The most successful programs build bridges between environments—shared documentation, consistent strategies, warm handoffs. Not just information transfer, but genuine coordination so that support stays consistent regardless of who's providing it or where.
We dig into this challenge in Why Outcomes Collapse Across Environments.
The Interdependence Reframe
Here's where we need to be honest about something. "Lasting independence" doesn't mean abandoning people to fend entirely for themselves. As one disability advocate pointedly observed: "Life for all of us is an existence of interdependence. Independence is not my goal."
She's not arguing against skill-building. She's arguing against a framework that treats any ongoing support as failure.

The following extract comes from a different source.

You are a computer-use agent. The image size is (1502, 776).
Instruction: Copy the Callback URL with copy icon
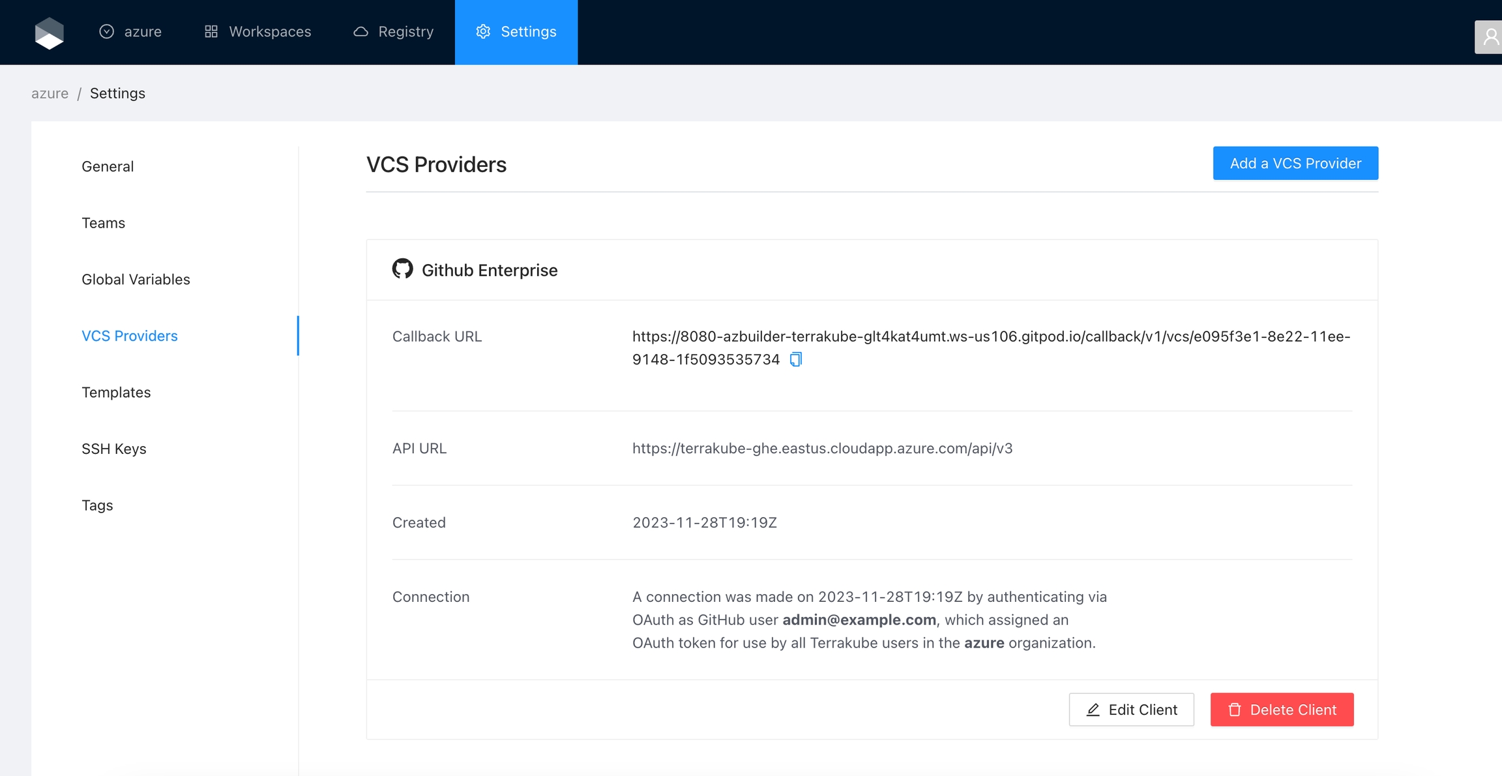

The goal isn't zero support. The goal is sustainable support—the right mix of personal capacity and community connection that allows someone to thrive long-term. For some people, that means a weekly check-in call. For others, it means daily coaching. Neither is "better" or "worse." Both can be lasting success.
This reframe matters because it changes what we're building toward. Not an exit point where someone is finally "fixed" and sent off alone. But an ongoing life where they have the skills they need and the support network to fill in the gaps—just like everyone else has.
What This Means for Your Program
If you're running a CRP, a day program, or an employment service, here's the practical takeaway: your work doesn't end at discharge.
Start building these elements into your program design:
Extend your outcome window. Stop measuring success only at case closure. Track what happens at 30, 60, 90 days—and ideally 6 and 12 months. You can't improve what you don't measure.
Design for maintenance from day one. Every skill you teach should come with a plan for how the person will continue practicing it after services end. Build in the follow-up cadence before you need it.
Teach for transfer. If you're only teaching skills in one setting with one staff member, you're setting people up to struggle. Vary the context, vary the people, vary the approach.
Create handoff systems. When someone transitions out of your program, make sure the people in their next environment know what works. Document strategies, not just goals. Share what you've learned about this specific person.
Watch for warning signs. Build systems to catch early indicators of regression. A brief check-in call at the right moment can prevent months of lost progress.
None of this requires massive new infrastructure. It requires a shift in how you define your job—from "delivering services" to "building outcomes that last."
The Bottom Line
The programs that achieve lasting outcomes share one thing: they don't celebrate too early. They understand that the discharge report is the beginning of the real test, not the end.
Every person who walks through your program has decades of life ahead of them. The question isn't whether you helped them during their time with you. The question is whether that help made a lasting difference in the life they live after.
That's the outcome that matters. That's what we should be building toward.
The rest of this cluster explores how to make it happen—from identifying who's at risk of regression to building lightweight follow-up systems that catch problems early. The research is clear: lasting outcomes aren't luck. They're the result of intentional design.